RAW DATA ->
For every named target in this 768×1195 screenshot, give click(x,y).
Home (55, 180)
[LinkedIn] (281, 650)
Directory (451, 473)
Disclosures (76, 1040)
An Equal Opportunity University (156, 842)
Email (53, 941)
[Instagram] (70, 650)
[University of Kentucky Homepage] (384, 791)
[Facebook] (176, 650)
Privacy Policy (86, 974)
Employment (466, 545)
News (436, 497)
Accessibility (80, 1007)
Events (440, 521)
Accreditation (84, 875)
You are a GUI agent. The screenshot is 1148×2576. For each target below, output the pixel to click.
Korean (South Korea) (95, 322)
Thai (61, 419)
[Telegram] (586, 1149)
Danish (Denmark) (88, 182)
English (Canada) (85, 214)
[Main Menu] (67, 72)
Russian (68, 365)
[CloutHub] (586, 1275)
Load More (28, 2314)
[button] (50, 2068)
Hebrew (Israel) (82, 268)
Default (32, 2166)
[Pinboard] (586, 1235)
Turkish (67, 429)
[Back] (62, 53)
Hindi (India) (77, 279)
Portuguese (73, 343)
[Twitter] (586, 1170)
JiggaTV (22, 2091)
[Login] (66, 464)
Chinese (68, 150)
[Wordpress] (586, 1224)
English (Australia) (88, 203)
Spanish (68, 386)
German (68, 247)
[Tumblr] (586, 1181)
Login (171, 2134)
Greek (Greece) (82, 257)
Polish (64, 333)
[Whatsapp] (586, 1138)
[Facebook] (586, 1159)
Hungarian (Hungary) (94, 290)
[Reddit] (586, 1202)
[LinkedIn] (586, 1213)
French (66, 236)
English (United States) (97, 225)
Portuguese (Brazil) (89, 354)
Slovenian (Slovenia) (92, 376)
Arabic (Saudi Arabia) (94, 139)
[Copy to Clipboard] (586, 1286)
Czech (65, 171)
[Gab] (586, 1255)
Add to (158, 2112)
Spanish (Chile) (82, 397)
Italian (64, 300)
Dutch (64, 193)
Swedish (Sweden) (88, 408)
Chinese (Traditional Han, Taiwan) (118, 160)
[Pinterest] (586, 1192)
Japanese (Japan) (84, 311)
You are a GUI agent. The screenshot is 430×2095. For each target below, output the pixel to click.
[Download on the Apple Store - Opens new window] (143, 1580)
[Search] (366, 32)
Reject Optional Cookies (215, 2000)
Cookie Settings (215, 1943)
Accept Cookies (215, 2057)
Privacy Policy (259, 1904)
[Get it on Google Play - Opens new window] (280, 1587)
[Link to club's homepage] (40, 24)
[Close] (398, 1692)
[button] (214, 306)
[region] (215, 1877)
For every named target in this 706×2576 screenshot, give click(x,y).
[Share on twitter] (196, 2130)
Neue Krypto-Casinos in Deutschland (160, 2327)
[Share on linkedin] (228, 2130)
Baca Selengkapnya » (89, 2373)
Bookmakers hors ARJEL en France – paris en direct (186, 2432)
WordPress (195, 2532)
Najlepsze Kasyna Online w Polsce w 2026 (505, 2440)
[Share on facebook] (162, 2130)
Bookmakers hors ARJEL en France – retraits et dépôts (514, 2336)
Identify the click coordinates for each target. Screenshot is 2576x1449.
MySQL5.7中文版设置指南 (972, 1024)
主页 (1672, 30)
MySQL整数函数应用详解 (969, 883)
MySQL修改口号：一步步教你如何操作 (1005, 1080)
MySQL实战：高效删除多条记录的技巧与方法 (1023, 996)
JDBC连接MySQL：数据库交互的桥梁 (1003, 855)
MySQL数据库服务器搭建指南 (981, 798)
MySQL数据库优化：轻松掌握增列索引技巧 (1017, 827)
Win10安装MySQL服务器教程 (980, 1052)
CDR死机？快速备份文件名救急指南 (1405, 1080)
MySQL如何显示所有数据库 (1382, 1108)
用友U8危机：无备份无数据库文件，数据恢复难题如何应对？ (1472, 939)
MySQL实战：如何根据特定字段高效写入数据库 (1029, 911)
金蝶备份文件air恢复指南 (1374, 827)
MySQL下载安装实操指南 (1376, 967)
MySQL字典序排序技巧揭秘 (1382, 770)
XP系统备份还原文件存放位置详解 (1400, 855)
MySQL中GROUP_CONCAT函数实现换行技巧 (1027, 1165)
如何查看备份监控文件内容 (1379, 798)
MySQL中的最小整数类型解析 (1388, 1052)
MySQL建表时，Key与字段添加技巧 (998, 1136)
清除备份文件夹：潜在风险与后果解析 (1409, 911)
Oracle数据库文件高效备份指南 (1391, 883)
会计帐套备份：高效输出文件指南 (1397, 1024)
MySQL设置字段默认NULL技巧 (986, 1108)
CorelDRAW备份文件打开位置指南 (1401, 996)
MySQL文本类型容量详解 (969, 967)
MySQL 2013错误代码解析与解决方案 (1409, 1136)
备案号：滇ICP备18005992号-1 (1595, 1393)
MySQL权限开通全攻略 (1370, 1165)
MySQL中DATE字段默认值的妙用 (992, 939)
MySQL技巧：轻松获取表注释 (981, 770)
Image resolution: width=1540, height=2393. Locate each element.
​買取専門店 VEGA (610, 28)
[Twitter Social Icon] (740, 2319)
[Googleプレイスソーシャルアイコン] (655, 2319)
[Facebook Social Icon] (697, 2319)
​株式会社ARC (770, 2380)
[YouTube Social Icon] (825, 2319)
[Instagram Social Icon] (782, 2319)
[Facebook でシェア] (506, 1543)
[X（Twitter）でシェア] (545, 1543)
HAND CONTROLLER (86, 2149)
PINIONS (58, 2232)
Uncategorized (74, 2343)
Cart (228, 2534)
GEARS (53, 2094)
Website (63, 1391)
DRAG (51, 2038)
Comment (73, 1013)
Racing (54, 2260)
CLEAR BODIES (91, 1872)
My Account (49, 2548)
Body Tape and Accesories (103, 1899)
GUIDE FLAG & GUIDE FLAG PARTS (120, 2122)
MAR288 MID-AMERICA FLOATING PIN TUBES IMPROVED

TASK GOAL ->
State, with no accompanying text, how many lines of the material contain the string "output".

COMPLETED TASK ->
2